WORK TO COMPLETE:
Copy each of the lines below word for word, leaving the pictures out.

— begin THE INPUT —

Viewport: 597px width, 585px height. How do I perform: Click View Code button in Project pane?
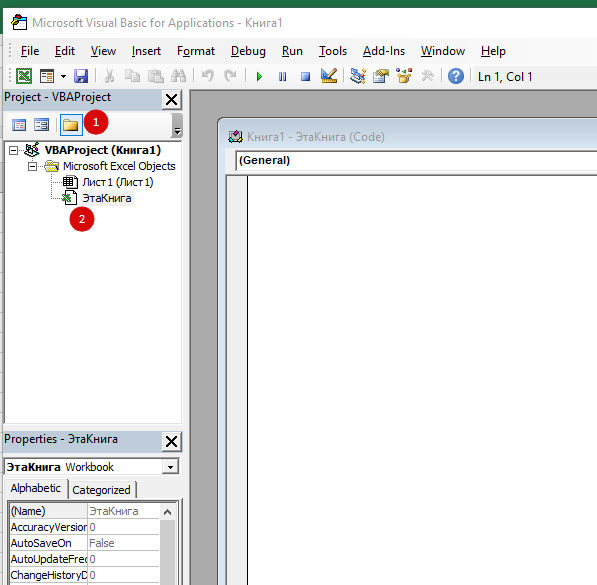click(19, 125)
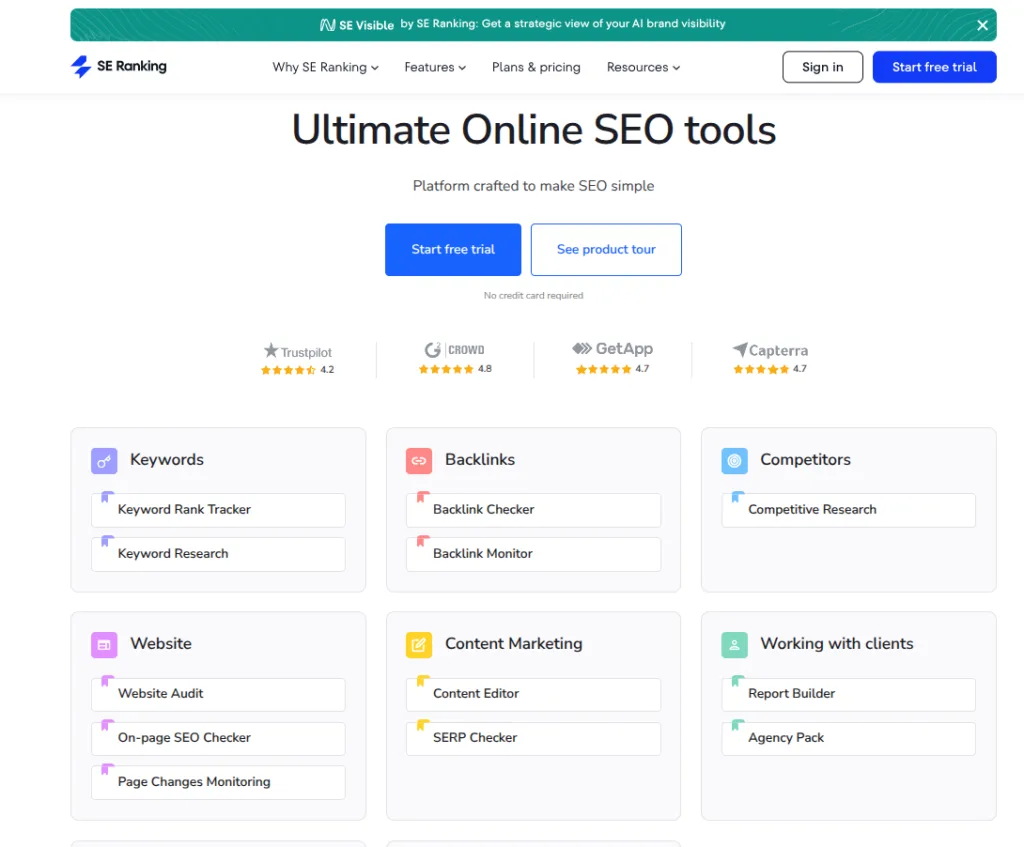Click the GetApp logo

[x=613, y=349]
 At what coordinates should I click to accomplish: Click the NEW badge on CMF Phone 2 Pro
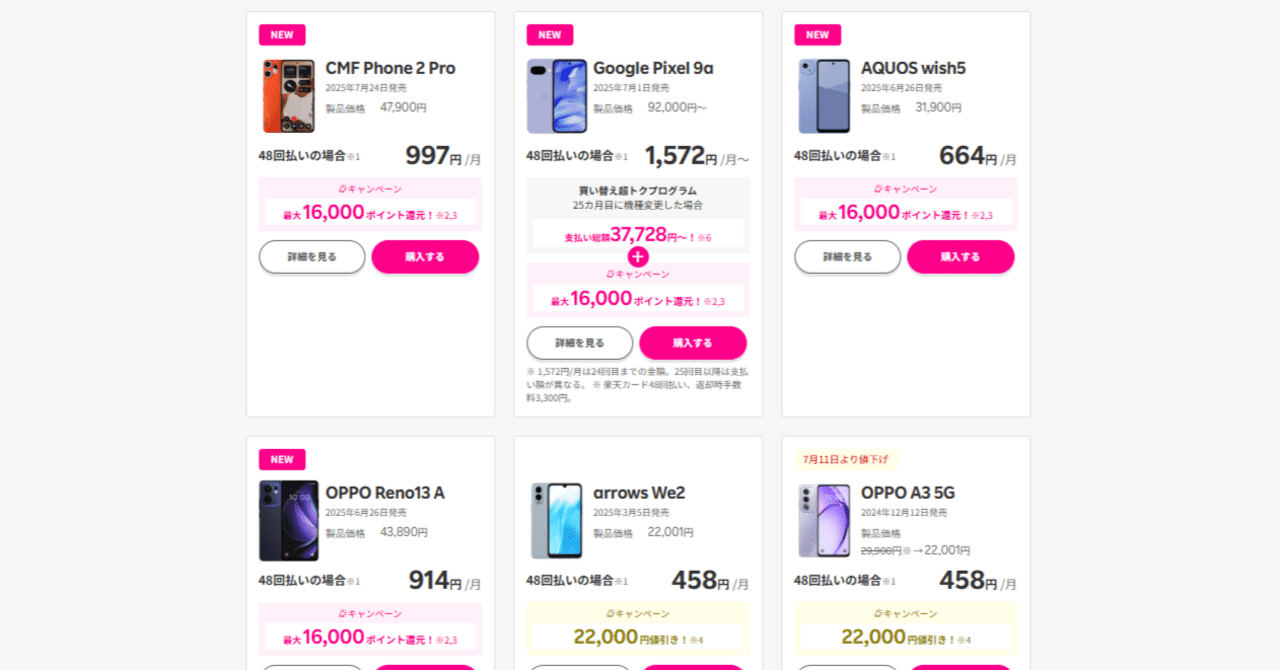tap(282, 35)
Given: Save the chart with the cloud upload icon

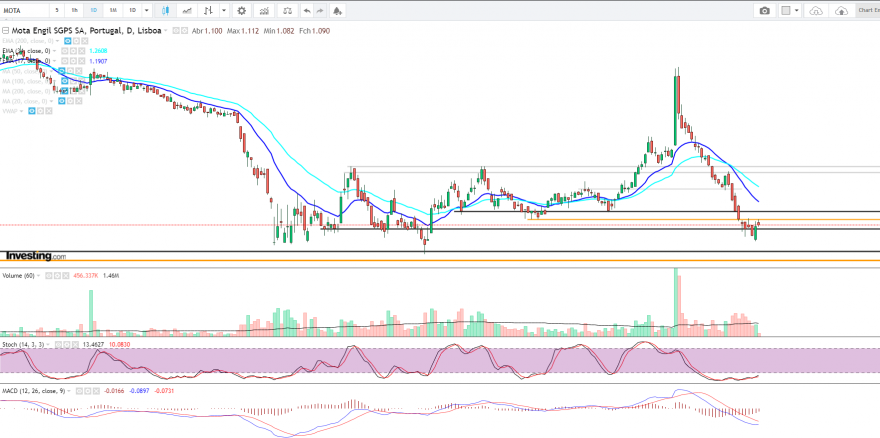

— end THE INPUT —

ANSWER TO THE PROBLEM:
Viewport: 597px width, 585px height. How do I perform: Click View Code button in Project pane?
click(19, 125)
Click the GetApp logo

[x=613, y=349]
 At what coordinates should I click to accomplish: Click the NEW badge on CMF Phone 2 Pro
tap(282, 35)
Given: Save the chart with the cloud upload icon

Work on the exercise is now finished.